======== DATA ========
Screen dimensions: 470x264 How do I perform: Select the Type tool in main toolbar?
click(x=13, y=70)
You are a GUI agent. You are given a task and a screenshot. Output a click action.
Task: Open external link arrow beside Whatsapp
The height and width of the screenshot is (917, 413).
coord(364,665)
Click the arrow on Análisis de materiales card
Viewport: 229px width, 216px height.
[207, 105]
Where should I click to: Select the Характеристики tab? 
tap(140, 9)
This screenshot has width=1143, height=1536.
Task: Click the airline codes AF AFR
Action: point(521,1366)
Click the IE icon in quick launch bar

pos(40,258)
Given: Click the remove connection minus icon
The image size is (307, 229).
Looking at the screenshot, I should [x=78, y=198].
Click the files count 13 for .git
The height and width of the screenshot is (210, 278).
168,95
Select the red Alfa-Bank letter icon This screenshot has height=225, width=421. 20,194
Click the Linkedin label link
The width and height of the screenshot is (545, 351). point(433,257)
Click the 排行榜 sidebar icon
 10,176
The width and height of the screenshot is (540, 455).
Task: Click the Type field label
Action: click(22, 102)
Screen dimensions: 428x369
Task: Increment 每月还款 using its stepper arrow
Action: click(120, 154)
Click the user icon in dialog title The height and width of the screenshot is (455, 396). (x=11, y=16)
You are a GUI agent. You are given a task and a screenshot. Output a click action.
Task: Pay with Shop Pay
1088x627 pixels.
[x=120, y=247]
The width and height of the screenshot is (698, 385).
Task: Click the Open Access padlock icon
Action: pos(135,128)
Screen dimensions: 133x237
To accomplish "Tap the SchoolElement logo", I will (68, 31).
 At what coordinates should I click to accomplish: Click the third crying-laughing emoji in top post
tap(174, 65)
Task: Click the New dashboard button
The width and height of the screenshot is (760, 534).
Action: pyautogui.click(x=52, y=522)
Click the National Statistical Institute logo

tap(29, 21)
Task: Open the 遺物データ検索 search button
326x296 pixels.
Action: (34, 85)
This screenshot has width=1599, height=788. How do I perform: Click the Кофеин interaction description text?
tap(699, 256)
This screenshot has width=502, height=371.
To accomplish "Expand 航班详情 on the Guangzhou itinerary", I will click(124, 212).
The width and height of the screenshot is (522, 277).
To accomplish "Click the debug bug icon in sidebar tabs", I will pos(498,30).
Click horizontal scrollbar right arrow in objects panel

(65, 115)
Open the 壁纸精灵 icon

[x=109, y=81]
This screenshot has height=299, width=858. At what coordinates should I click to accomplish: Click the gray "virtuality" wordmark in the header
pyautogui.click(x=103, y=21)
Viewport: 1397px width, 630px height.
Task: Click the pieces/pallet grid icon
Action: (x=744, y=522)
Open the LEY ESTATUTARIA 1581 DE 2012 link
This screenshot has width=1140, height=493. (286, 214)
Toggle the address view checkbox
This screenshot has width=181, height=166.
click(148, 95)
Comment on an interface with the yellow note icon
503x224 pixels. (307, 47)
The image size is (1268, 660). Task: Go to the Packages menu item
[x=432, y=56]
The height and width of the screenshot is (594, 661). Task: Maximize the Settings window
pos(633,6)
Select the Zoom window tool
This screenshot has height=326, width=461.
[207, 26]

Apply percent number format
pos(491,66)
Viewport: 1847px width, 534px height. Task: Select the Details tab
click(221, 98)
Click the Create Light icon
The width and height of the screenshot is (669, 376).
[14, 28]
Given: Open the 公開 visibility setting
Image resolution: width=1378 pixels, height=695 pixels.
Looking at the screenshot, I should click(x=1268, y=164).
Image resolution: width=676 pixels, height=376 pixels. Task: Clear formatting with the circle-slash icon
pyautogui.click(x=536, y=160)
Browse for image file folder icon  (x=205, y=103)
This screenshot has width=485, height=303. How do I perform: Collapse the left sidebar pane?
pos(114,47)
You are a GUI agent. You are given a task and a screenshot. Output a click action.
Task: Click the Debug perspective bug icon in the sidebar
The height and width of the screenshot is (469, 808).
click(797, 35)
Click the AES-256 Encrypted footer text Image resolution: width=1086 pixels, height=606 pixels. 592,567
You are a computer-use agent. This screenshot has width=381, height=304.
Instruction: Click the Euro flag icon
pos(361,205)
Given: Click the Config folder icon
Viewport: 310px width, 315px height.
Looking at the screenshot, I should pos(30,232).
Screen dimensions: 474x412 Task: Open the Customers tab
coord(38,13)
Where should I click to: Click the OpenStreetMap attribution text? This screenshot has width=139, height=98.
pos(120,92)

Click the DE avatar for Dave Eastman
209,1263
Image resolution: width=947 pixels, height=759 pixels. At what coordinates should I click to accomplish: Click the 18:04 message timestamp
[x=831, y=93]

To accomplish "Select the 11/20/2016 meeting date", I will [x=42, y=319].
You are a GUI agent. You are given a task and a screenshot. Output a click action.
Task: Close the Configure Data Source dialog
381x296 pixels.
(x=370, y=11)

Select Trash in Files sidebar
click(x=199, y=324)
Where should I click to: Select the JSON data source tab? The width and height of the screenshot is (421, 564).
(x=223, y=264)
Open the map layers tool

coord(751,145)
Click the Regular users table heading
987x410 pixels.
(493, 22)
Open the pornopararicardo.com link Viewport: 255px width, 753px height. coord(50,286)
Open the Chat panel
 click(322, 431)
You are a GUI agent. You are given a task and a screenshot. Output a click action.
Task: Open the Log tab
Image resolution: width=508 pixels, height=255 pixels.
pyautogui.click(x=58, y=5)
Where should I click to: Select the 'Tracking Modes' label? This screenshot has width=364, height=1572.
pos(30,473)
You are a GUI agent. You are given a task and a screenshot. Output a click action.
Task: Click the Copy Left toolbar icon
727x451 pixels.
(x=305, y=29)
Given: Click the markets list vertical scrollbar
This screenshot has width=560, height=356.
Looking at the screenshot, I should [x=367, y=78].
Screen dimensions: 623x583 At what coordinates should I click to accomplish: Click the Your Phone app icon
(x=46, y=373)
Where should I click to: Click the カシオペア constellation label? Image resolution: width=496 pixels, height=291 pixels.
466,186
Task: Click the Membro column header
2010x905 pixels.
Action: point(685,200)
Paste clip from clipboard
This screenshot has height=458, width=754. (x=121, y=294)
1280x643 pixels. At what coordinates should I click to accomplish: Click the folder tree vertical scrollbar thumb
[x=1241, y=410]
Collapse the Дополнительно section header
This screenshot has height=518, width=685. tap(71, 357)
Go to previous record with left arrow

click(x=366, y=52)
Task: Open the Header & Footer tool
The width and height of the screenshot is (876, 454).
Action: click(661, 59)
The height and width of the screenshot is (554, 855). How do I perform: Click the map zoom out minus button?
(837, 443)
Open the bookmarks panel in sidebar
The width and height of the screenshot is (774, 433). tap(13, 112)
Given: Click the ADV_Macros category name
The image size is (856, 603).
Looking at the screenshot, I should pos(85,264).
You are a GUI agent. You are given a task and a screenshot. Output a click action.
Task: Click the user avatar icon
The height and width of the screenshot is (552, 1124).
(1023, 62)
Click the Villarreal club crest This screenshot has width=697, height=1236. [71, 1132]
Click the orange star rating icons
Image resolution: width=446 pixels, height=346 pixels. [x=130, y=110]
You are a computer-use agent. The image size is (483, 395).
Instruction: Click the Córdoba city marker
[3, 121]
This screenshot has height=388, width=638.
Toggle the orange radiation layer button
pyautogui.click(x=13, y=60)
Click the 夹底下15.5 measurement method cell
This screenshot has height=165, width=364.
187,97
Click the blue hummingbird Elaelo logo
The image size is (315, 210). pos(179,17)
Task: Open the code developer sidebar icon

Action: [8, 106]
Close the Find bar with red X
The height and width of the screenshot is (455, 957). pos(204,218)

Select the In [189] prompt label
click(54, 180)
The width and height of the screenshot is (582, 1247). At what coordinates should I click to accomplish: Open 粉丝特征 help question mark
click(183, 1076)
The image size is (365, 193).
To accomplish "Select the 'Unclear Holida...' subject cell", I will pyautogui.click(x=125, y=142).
========
→ ABOUT THIS TASK: Each line above that includes "dialog" should be shown.

→ ANSWER TO THIS TASK:
Click the user icon in dialog title The height and width of the screenshot is (455, 396). (x=11, y=16)
Task: Close the Configure Data Source dialog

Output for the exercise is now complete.